Heligoland, isla de Alemania.
Heligoland, isla de Alemania. Foto: Wikipedia.

Un “territorio especial de la Unión Europea”, así es como se la define a esta isla alemana ubicada en el mar del Norte, que tiene una particularidad que pocos lugares en el mundo ostentan: no hay autos circulando en ella.

Se trata de la pequeña isla de Heligoland, que a su vez tiene singularidades geográficas, culturales y hasta históricas que la vuelven uno de los territorios más particulares de toda Europa.

Heligoland, isla de Alemania. Foto: Wikipedia.

Son apenas dos kilómetros de largo, acantilados rojizos y un régimen fiscal especial, que atraen a turistas de todo el mundo. Eso sí, cuando las condiciones climáticas permiten visitarla, porque en invierno el mar circundante se vuelve tan severo que llegar a ella es casi imposible.

Heligoland: su particular historia de “intercambio”

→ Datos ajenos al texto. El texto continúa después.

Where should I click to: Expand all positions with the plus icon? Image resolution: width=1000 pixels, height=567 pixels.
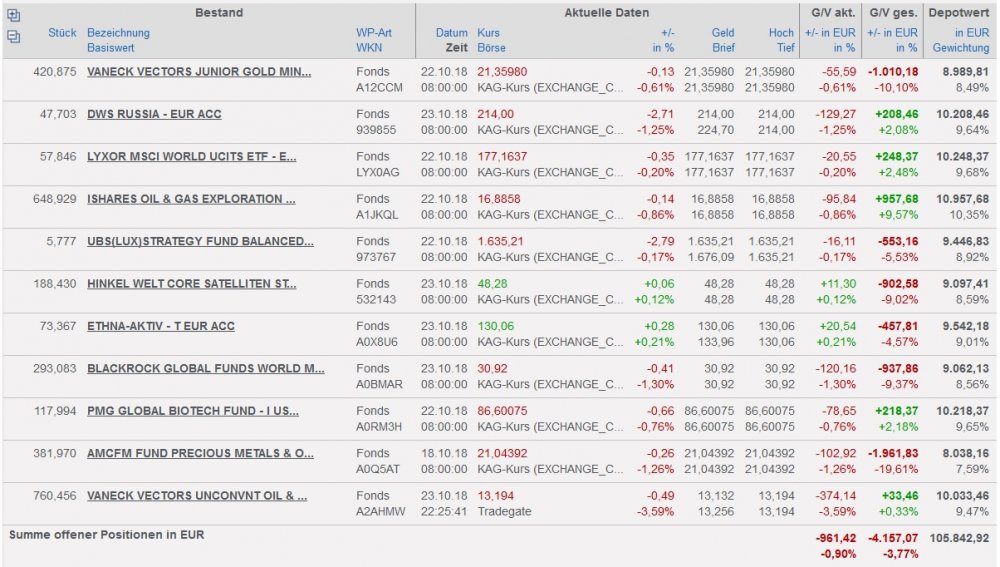tap(13, 16)
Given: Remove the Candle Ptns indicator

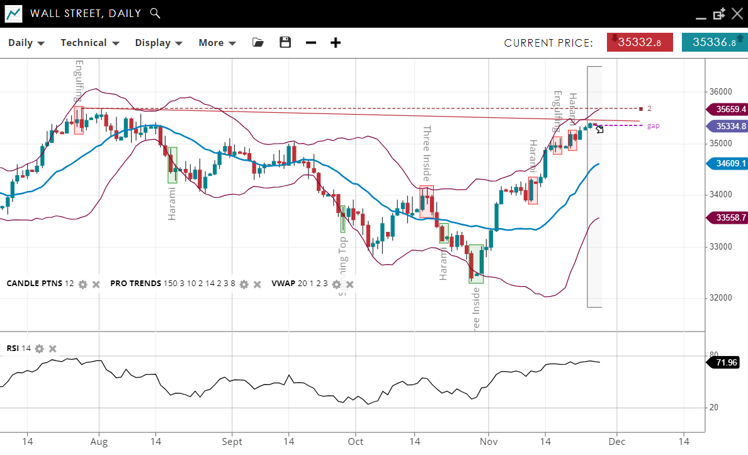Looking at the screenshot, I should [96, 284].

Lo primero que hay que saber sobre Heligoland y su vinculación con Alemania es su nacimiento a raíz de un intercambio.

Y es que para el año 1890, el Reino Unido y el Imperio Alemán firmaron el Tratado de Heligoland-Zanzíbar, donde Alemania cedió sus intereses en varias colonias africanas (una de ellas Zanzíbar) a cambio de esta pequeña isla, la cual se erigía como estratégica para el control naval del mar del Norte.

Las “sorpresas” de Heligoland

Quizá lo que más sorprende a los turistas que arriban por primera vez a Heligoland es la ausencia de coches. La explicación de esto es simple: es tan pequeña la isla que resulta innecesario manejarse con automóviles.

Heligoland, isla de Alemania. Foto: Wikipedia.

Tampoco abundan bicicletas por este mismo motivo, aunque en el caso de los autos, su uso está prohibido (salvo excepciones de ambulancias). Por tanto, el transporte es a pie o a través de pequeños vehículos eléctricos de carga.

La segunda “sorpresa” de Heligoland tiene que ver con sus espectaculares acantilados de arenisca roja. Este archipiélago está formado por dos islas, una principal y habitada (Hauptinsel) y otra más pequeña llamada Düne, donde se encuentran las playas y se pueden ver colonias de focas y leones marinos muy de cerca. Como era de imaginarse, gran parte de su territorio está protegido como reserva natural, por lo que se evita la proliferación de ruidos y la contaminación.

Heligoland, isla de Alemania. Foto: Wikipedia.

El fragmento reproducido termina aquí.